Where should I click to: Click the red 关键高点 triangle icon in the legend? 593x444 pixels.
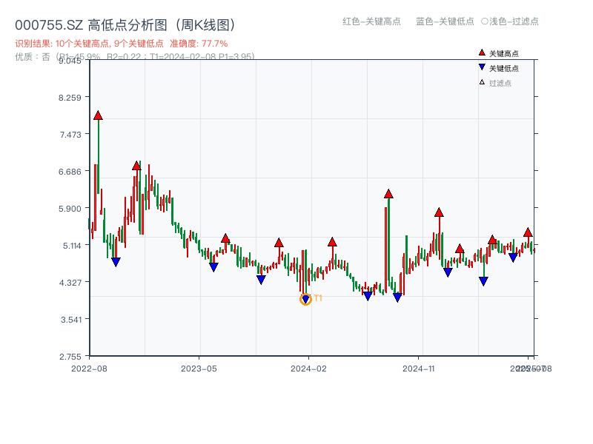pyautogui.click(x=481, y=53)
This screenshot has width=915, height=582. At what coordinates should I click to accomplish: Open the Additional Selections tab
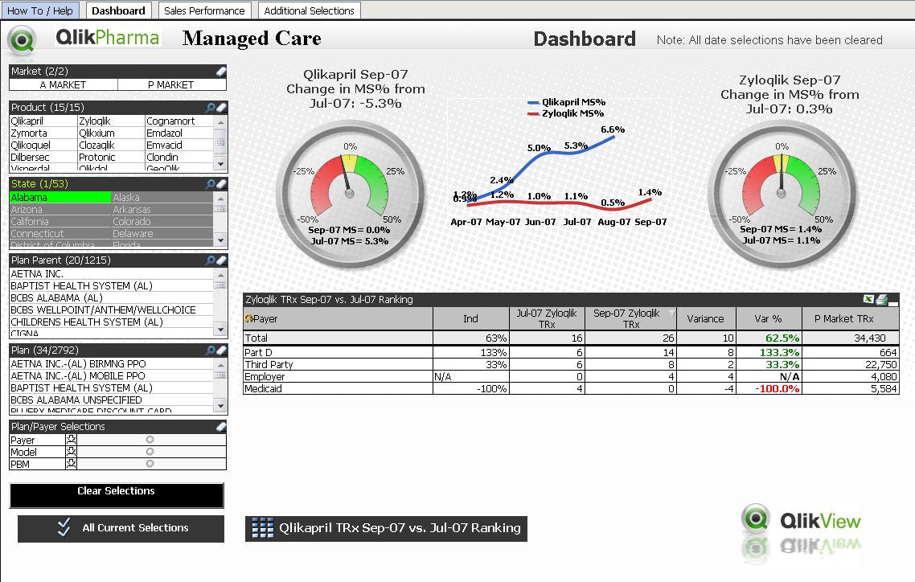[309, 10]
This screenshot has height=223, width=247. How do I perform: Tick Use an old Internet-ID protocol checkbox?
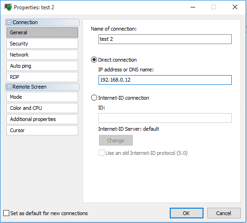101,153
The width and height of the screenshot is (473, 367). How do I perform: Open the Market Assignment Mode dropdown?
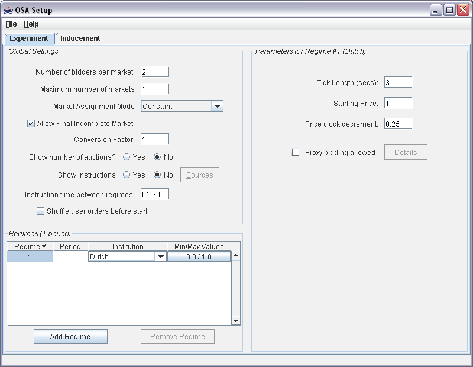click(x=218, y=107)
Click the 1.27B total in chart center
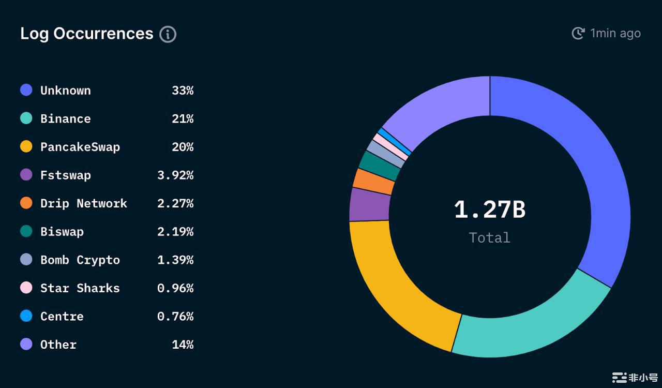662x388 pixels. [489, 210]
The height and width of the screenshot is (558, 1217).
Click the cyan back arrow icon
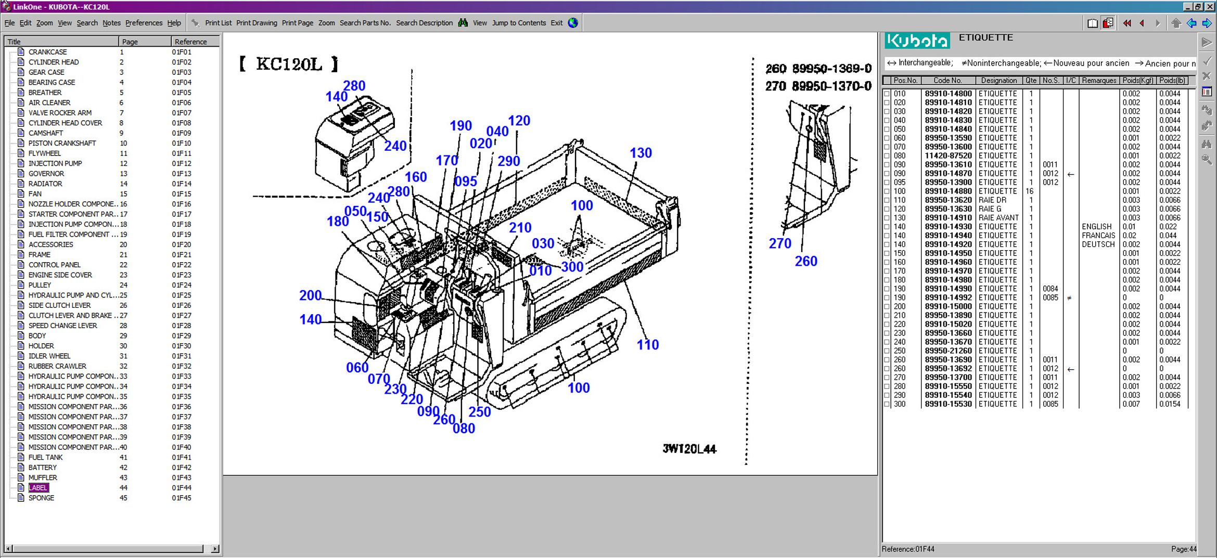coord(1191,23)
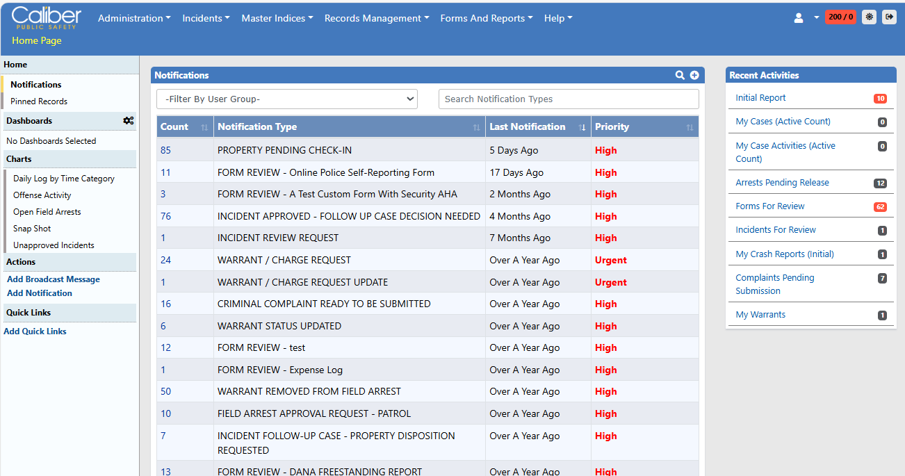
Task: Click the red 200 / 0 badge
Action: pos(840,17)
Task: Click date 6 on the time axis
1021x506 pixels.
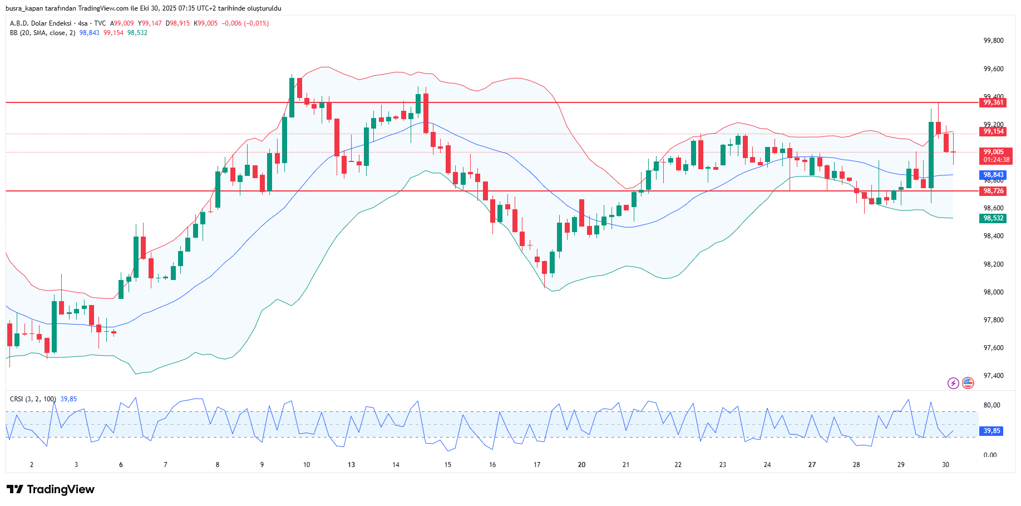Action: point(121,465)
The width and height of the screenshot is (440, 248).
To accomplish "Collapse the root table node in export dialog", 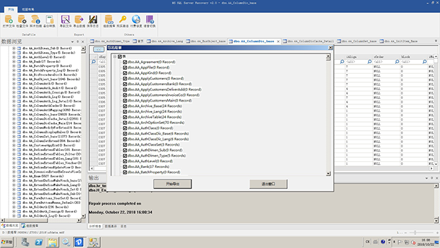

> _Assigned task_
Every record must be duplicated exactly, except for the pictures, which are left out.

> _Reply_
Where should I click to: Click the red 关键高点 triangle icon in the legend? 593x444 pixels.
pyautogui.click(x=481, y=53)
This screenshot has width=915, height=582. At what coordinates should I click to accomplish: Open the Additional Selections tab
[309, 10]
This screenshot has height=223, width=247. How do I perform: Tick Use an old Internet-ID protocol checkbox?
101,153
The width and height of the screenshot is (473, 367). How do I perform: Open the Market Assignment Mode dropdown?
click(x=218, y=107)
Click the 1.27B total in chart center
662x388 pixels. [489, 210]
The height and width of the screenshot is (558, 1217).
Click the cyan back arrow icon
coord(1191,23)
Task: Click the red 200 / 0 badge
Action: pos(840,17)
Task: Click date 6 on the time axis
1021x506 pixels.
Action: point(121,465)
The width and height of the screenshot is (440, 248).
To accomplish "Collapse the root table node in export dialog", 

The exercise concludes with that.